----- The data

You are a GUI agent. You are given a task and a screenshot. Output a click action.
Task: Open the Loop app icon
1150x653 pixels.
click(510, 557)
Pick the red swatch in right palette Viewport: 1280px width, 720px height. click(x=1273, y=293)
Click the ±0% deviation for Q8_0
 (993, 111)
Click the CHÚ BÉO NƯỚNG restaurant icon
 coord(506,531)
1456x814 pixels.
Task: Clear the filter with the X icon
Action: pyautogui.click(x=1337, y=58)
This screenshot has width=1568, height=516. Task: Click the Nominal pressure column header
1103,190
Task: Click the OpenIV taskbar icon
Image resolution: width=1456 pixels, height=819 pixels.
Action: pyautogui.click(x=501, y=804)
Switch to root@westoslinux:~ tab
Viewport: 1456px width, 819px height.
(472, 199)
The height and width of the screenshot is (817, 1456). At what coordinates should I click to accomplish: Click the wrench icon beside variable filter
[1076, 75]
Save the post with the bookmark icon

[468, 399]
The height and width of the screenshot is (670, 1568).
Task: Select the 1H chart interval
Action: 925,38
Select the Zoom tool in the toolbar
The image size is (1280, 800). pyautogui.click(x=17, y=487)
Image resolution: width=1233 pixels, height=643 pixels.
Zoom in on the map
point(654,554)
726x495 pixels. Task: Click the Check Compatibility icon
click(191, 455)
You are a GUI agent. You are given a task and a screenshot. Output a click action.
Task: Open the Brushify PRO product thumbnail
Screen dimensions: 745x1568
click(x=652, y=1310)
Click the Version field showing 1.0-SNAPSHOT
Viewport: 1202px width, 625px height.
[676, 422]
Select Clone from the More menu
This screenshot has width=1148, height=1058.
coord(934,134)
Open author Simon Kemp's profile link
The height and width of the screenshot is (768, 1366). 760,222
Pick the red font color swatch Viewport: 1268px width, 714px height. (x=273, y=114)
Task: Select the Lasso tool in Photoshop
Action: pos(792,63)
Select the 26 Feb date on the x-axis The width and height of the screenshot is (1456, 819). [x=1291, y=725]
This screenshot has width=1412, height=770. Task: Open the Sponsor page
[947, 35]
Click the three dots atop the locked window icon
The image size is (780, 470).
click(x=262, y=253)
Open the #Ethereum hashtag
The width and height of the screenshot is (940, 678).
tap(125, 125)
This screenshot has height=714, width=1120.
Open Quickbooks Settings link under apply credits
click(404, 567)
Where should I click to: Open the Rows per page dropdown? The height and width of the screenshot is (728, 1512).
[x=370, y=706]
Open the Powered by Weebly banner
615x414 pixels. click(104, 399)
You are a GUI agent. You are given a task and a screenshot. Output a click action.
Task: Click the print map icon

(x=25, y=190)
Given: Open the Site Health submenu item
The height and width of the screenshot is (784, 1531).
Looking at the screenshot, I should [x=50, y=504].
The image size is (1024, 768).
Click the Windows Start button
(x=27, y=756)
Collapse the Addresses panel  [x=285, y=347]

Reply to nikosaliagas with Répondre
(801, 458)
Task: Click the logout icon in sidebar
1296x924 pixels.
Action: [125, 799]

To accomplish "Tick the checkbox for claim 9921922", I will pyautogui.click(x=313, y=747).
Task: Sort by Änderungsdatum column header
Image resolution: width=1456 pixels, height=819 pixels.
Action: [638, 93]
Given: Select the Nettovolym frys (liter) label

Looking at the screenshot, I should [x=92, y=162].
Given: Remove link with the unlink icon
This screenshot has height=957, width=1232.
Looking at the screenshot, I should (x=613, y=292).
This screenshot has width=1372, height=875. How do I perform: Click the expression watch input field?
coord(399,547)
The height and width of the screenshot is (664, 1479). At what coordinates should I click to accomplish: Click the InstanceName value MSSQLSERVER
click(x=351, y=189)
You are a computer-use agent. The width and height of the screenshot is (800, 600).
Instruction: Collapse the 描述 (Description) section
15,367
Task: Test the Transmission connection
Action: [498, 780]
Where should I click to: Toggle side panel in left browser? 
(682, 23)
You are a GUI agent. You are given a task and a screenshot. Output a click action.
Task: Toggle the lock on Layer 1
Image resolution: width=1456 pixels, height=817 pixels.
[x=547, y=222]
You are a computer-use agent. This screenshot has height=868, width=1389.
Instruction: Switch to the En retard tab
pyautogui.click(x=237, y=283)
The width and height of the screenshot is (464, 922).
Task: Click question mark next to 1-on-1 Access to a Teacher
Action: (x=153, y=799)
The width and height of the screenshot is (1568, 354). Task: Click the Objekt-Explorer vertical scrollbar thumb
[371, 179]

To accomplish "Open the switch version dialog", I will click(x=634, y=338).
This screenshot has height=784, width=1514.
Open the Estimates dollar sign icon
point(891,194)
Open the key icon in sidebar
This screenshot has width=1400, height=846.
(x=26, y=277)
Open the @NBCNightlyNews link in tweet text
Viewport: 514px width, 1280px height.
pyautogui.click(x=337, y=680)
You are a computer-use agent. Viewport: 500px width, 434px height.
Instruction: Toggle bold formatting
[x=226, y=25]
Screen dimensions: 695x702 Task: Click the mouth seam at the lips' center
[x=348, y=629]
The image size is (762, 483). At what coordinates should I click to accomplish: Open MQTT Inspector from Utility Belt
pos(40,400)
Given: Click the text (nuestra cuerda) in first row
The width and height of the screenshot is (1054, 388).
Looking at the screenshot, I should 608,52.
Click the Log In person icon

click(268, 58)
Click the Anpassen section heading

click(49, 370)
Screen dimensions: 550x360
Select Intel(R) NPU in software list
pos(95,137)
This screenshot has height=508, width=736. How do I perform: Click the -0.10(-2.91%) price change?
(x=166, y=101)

----------

Return every line of the data listing above unchanged.

You are a GUI agent. You are given a task and a screenshot. Output a click action.
Task: Open the Loop app icon
1150x653 pixels.
click(510, 557)
Pick the red swatch in right palette Viewport: 1280px width, 720px height. click(x=1273, y=293)
Click the ±0% deviation for Q8_0
 (993, 111)
Click the CHÚ BÉO NƯỚNG restaurant icon
 coord(506,531)
1456x814 pixels.
Task: Clear the filter with the X icon
Action: pyautogui.click(x=1337, y=58)
This screenshot has width=1568, height=516. Task: Click the Nominal pressure column header
1103,190
Task: Click the OpenIV taskbar icon
Image resolution: width=1456 pixels, height=819 pixels.
Action: pyautogui.click(x=501, y=804)
Switch to root@westoslinux:~ tab
Viewport: 1456px width, 819px height.
(472, 199)
The height and width of the screenshot is (817, 1456). At what coordinates should I click to accomplish: Click the wrench icon beside variable filter
[1076, 75]
Save the post with the bookmark icon

[468, 399]
The height and width of the screenshot is (670, 1568).
Task: Select the 1H chart interval
Action: 925,38
Select the Zoom tool in the toolbar
The image size is (1280, 800). pyautogui.click(x=17, y=487)
Image resolution: width=1233 pixels, height=643 pixels.
Zoom in on the map
point(654,554)
726x495 pixels. Task: Click the Check Compatibility icon
click(191, 455)
You are a GUI agent. You are given a task and a screenshot. Output a click action.
Task: Open the Brushify PRO product thumbnail
Screen dimensions: 745x1568
click(x=652, y=1310)
Click the Version field showing 1.0-SNAPSHOT
Viewport: 1202px width, 625px height.
[676, 422]
Select Clone from the More menu
This screenshot has width=1148, height=1058.
coord(934,134)
Open author Simon Kemp's profile link
The height and width of the screenshot is (768, 1366). 760,222
Pick the red font color swatch Viewport: 1268px width, 714px height. (x=273, y=114)
Task: Select the Lasso tool in Photoshop
Action: pos(792,63)
Select the 26 Feb date on the x-axis The width and height of the screenshot is (1456, 819). [x=1291, y=725]
This screenshot has width=1412, height=770. Task: Open the Sponsor page
[947, 35]
Click the three dots atop the locked window icon
The image size is (780, 470).
click(x=262, y=253)
Open the #Ethereum hashtag
The width and height of the screenshot is (940, 678).
tap(125, 125)
This screenshot has height=714, width=1120.
Open Quickbooks Settings link under apply credits
click(404, 567)
Where should I click to: Open the Rows per page dropdown? The height and width of the screenshot is (728, 1512).
[x=370, y=706]
Open the Powered by Weebly banner
615x414 pixels. click(104, 399)
You are a GUI agent. You are given a task and a screenshot. Output a click action.
Task: Click the print map icon

(x=25, y=190)
Given: Open the Site Health submenu item
The height and width of the screenshot is (784, 1531).
Looking at the screenshot, I should [x=50, y=504].
The image size is (1024, 768).
Click the Windows Start button
(x=27, y=756)
Collapse the Addresses panel  [x=285, y=347]

Reply to nikosaliagas with Répondre
(801, 458)
Task: Click the logout icon in sidebar
1296x924 pixels.
Action: [125, 799]

To accomplish "Tick the checkbox for claim 9921922", I will pyautogui.click(x=313, y=747).
Task: Sort by Änderungsdatum column header
Image resolution: width=1456 pixels, height=819 pixels.
Action: [638, 93]
Given: Select the Nettovolym frys (liter) label

Looking at the screenshot, I should [x=92, y=162].
Given: Remove link with the unlink icon
This screenshot has height=957, width=1232.
Looking at the screenshot, I should (x=613, y=292).
This screenshot has width=1372, height=875. How do I perform: Click the expression watch input field?
coord(399,547)
The height and width of the screenshot is (664, 1479). At what coordinates should I click to accomplish: Click the InstanceName value MSSQLSERVER
click(x=351, y=189)
You are a computer-use agent. The width and height of the screenshot is (800, 600).
Instruction: Collapse the 描述 (Description) section
15,367
Task: Test the Transmission connection
Action: [498, 780]
Where should I click to: Toggle side panel in left browser? 
(682, 23)
You are a GUI agent. You are given a task and a screenshot. Output a click action.
Task: Toggle the lock on Layer 1
Image resolution: width=1456 pixels, height=817 pixels.
[x=547, y=222]
You are a computer-use agent. This screenshot has height=868, width=1389.
Instruction: Switch to the En retard tab
pyautogui.click(x=237, y=283)
The width and height of the screenshot is (464, 922).
Task: Click question mark next to 1-on-1 Access to a Teacher
Action: (x=153, y=799)
The width and height of the screenshot is (1568, 354). Task: Click the Objekt-Explorer vertical scrollbar thumb
[371, 179]

To accomplish "Open the switch version dialog", I will click(x=634, y=338).
This screenshot has height=784, width=1514.
Open the Estimates dollar sign icon
point(891,194)
Open the key icon in sidebar
This screenshot has width=1400, height=846.
(x=26, y=277)
Open the @NBCNightlyNews link in tweet text
Viewport: 514px width, 1280px height.
pyautogui.click(x=337, y=680)
You are a computer-use agent. Viewport: 500px width, 434px height.
Instruction: Toggle bold formatting
[x=226, y=25]
Screen dimensions: 695x702 Task: Click the mouth seam at the lips' center
[x=348, y=629]
The image size is (762, 483). At what coordinates should I click to accomplish: Open MQTT Inspector from Utility Belt
pos(40,400)
Given: Click the text (nuestra cuerda) in first row
The width and height of the screenshot is (1054, 388).
Looking at the screenshot, I should 608,52.
Click the Log In person icon

click(268, 58)
Click the Anpassen section heading

click(49, 370)
Screen dimensions: 550x360
Select Intel(R) NPU in software list
pos(95,137)
This screenshot has height=508, width=736. How do I perform: Click the -0.10(-2.91%) price change?
(x=166, y=101)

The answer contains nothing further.